Des manifestants, dont un tient un drapeau multicolore, s'invectivent.

Des groupes hostiles aux droits des jeunes de la communauté LGBTQ+ et des membres de la communauté LGBTQ+ se sont opposés mercredi, à Charlottetown.

Photo : Alex MacIsaac/CBC

Maintenant que la manifestation de mercredi est passée, il réfléchit déjà à l’avenir du mouvement. Parmi les mesures envisagées : une offensive coordonnée dans toutes les écoles du pays pour réclamer le bannissement des contenus jugés inappropriés sur la sexualité et l'identité de genre.

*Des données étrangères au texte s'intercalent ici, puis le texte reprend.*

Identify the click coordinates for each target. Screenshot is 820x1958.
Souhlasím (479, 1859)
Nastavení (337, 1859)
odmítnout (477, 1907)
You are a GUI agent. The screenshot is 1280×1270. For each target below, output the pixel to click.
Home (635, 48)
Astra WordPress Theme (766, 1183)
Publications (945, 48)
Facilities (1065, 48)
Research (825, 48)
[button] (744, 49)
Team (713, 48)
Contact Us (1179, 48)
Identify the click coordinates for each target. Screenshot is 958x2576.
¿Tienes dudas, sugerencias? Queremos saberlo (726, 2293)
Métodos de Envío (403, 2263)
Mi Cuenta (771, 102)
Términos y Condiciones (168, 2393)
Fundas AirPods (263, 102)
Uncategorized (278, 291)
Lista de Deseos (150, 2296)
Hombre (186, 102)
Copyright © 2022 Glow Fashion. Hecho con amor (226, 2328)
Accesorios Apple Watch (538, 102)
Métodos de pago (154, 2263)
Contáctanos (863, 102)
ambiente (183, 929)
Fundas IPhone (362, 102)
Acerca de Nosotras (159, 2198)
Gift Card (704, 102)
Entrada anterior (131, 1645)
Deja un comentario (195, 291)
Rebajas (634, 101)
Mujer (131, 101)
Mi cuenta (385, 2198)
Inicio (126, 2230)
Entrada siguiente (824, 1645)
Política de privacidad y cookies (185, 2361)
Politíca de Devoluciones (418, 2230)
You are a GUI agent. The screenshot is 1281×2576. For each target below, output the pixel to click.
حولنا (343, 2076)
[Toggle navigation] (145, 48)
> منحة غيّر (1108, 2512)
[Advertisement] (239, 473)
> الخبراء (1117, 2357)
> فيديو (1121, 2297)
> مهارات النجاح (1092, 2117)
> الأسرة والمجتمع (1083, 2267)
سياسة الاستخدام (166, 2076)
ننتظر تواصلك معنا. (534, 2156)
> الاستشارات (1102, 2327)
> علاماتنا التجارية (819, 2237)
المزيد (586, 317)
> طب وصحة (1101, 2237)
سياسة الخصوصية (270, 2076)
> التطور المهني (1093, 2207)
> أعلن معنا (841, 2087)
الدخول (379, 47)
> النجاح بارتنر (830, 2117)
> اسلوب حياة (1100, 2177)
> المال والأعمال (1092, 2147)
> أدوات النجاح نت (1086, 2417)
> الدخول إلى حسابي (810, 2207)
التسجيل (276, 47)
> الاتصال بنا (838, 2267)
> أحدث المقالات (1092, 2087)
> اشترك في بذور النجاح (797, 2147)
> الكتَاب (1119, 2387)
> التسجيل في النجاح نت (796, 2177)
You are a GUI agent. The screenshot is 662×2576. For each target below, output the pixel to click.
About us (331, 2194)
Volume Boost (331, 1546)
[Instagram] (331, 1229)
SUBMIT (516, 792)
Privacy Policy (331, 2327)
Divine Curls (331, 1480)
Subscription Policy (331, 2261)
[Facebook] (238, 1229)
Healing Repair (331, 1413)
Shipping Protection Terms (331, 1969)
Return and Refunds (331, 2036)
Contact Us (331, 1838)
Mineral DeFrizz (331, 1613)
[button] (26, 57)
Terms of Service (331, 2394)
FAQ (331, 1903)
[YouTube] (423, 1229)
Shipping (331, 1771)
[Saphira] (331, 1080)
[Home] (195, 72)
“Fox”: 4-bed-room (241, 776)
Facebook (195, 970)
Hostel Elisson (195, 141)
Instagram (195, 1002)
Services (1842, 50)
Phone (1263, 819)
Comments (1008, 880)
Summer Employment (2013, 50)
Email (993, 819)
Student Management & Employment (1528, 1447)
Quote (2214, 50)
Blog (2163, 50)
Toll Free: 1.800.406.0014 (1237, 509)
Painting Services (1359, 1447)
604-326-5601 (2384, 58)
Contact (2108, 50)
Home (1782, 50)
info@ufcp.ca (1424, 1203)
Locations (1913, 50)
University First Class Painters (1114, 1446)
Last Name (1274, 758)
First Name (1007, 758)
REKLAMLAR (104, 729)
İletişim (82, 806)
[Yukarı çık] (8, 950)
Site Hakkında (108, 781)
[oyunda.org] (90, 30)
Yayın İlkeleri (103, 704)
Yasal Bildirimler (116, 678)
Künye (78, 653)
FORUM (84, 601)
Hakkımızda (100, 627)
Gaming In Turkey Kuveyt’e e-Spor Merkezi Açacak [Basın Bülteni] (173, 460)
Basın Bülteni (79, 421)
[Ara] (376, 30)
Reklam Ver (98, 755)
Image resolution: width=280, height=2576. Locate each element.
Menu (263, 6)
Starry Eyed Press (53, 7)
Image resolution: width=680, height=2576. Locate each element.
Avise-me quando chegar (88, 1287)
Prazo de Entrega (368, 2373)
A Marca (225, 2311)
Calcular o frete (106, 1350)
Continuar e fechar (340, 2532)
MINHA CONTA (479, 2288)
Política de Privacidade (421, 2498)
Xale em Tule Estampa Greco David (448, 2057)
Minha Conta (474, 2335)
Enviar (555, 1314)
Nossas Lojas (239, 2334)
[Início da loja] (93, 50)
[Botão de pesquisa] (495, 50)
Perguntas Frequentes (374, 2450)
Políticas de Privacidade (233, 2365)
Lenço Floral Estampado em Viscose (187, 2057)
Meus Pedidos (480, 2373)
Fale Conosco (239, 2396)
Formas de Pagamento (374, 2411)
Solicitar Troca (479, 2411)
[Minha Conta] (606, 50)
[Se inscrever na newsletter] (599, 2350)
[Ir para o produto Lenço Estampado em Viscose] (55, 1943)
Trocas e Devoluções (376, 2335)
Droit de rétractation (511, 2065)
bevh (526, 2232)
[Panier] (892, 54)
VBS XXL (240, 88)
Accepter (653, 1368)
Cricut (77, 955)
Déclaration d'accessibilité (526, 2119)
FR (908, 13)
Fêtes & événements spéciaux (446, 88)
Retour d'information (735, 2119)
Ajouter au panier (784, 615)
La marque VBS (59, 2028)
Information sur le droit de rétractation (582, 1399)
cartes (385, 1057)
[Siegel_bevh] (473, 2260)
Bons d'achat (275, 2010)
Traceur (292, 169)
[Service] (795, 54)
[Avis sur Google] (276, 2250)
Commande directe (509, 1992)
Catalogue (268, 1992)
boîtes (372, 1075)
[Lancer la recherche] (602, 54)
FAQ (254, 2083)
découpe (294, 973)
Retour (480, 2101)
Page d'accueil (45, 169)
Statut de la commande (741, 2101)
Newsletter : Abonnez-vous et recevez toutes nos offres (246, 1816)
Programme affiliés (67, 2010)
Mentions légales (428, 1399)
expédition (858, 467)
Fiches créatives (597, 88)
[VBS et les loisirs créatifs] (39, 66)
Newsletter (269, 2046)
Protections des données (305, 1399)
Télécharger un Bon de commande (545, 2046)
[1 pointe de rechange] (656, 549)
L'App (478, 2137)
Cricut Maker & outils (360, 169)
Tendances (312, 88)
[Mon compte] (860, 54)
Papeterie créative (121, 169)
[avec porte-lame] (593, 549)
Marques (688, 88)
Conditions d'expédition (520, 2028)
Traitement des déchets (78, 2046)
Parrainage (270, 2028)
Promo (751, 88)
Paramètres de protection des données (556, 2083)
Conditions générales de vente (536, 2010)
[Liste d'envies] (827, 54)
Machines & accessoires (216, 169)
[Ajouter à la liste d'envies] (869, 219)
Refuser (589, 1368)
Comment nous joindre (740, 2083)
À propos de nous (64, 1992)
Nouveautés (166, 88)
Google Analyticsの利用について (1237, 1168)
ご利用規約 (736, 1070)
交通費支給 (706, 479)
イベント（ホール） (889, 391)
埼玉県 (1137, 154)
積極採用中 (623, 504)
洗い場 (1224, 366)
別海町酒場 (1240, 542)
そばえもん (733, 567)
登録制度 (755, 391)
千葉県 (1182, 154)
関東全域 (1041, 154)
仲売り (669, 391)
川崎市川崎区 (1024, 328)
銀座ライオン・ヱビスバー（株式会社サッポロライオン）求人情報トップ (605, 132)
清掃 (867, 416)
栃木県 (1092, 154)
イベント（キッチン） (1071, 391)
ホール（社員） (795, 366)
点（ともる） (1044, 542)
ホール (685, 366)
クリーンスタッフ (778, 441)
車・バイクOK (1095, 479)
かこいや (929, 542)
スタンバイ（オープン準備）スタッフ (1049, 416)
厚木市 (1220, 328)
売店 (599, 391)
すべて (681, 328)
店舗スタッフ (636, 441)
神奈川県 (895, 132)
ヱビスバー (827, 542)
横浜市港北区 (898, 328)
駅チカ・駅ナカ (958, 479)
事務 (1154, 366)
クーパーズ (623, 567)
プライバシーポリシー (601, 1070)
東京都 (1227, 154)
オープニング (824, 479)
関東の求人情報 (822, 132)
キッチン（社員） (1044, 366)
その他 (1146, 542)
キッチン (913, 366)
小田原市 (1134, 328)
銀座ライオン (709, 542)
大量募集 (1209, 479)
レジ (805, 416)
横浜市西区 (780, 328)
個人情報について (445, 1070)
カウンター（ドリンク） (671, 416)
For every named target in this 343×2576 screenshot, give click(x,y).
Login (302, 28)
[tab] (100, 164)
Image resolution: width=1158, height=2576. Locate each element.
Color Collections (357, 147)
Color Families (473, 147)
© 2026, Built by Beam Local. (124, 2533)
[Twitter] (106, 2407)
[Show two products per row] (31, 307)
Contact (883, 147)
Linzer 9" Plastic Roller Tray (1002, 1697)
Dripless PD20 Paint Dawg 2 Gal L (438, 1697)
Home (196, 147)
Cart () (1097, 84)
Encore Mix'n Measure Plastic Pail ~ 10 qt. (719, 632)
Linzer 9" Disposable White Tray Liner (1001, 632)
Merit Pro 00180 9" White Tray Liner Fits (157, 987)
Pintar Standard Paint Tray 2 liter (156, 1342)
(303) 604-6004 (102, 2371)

M. el-Cheikh, qui est père de trois enfants, n’a pas voulu donner plus de détails sur son plan, mais il affirme que la campagne sera pacifiste.

Nous, les parents, voulons mettre la pression sur tous les gouvernements, aussi bien au niveau fédéral que provincial, pour que nos demandes soient réalisées, dit-il encore, sans préciser quand il compte lancer une telle offensive.

Je n’ai pas une date précise à partager, je veux donner un peu de répit aux bénévoles parce qu’ils n’ont pas beaucoup dormi ces derniers jours avec les préparatifs en vue des manifestations, explique-t-il. Mais on fera une annonce le moment venu.

D’ici là, il compte enregistrer son mouvement à titre d'organisme de bienfaisance afin de pouvoir recueillir des dons financiers, car, pour le moment, on dépense de nos propres poches. Il envisage aussi d’organiser des contre-manifestations lors de prochains défilés de la Fierté partout au Canada.

Nous avons un plan pour les 5, 10 et 20 prochaines années, assure-t-il enfin. Ceux qui essaient de nous faire taire ne réussiront pas.